Unfortunately for Alvarez and his followers, his true rival that night will be much harder to beat than Josesito. The GBP card headed by Alvarez vs. Lopez will go against the Top Rank card scheduled for the same night in the same town at the Thomas & Mack Center. It will pit the other Mexican star of the moment, Julio César Chávez Jr., against the man everyone acknowledges to be the true middleweight champion: the slick Argentinian Sergio “Maravilla” Martinez. So while GBP will be competing directly with Top Rank for ticket buyers and viewers, Alvarez and Chávez Jr. will battle it out for the heart of 113 million boxing-crazed Mexicans.
And boxing-crazed they are. One of Mexico’s most popular newspapers, El Universal, recently published an article in which it argues that the sweet science is even overtaking futbol as the most popular sport on television. The introduction states that “while an elite matchup like Pacquiao vs. Márquez III attracts 12 million viewers, a Chivas vs. América derby (matchup involving Mexico’s two most popular soccer clubs) barely reaches the six-million mark.” According to the same source, Chávez Jr. vs. Rubio attracted roughly six million viewers as well, while the “Canelo” vs. Mosley and Mayweather vs. Cotto card attracted almost ten million viewers.
From the point of view of matchmaking, the Chávez Jr. vs. Martinez fight is easily the more attractive one. It will settle the debate of who is really the best in the division, and should be entertaining while it lasts. The slick and sharp, though ageing, southpaw boxer-puncher that is Martinez will have his hands full with a very big middleweight with a good chin who throws hard to the body, and who will be fuelled by the desire to disprove the criticism he has endured throughout most of his career.

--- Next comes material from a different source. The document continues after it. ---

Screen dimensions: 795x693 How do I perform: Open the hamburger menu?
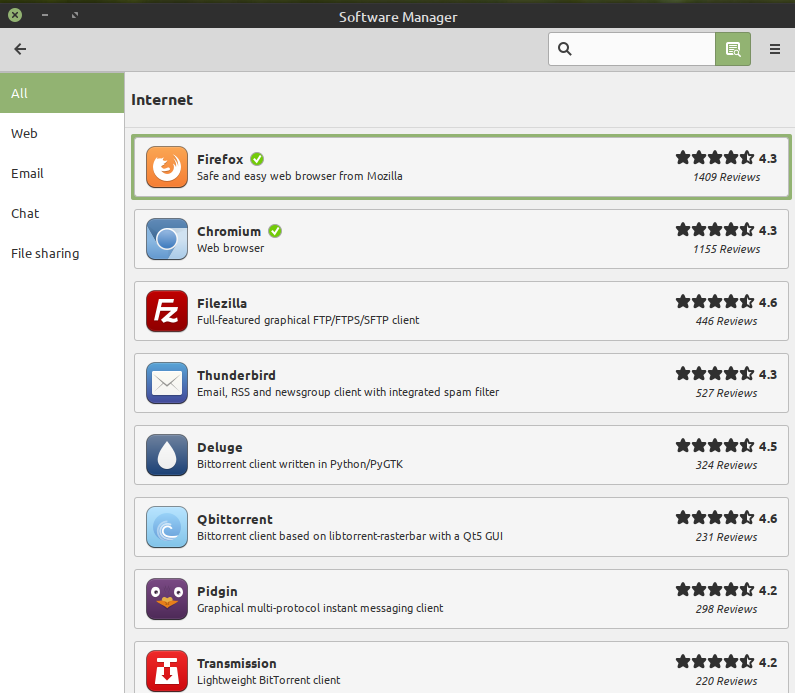(x=775, y=49)
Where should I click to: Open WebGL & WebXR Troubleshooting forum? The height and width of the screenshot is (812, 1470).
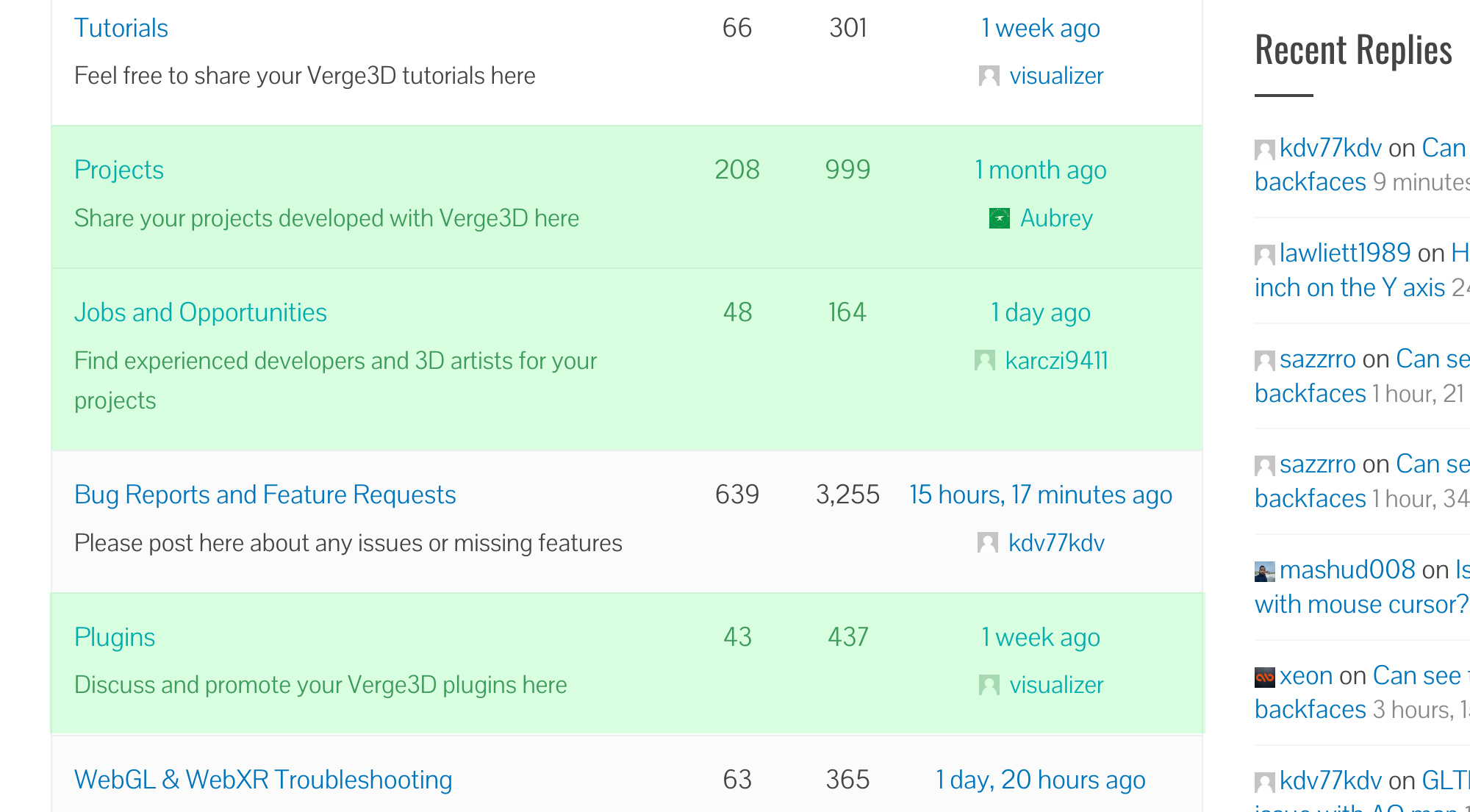click(263, 780)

Despite the lack of any signs of a good undercard, fans will be willing to open up their wallets and pay for the PPV event, either intrigued by the matchup, out of loyalty for the Chávez clan, or out of the desire to see Martinez give a boxing lesson to Chávez Jr.
The Alvarez vs. López card will be, as per GBP’s press release, a quadruple-header. Besides the main event, fans will get the chance to see a great all-Mexican featherweight contest between Jhonny Gonzalez and Daniel Ponce de León, in addition to a couple of other fights to be announced. If the rest of the undercard comes close to the level of quality of Gonzalez vs. Ponce de León, viewers will be in for a swell night of boxing.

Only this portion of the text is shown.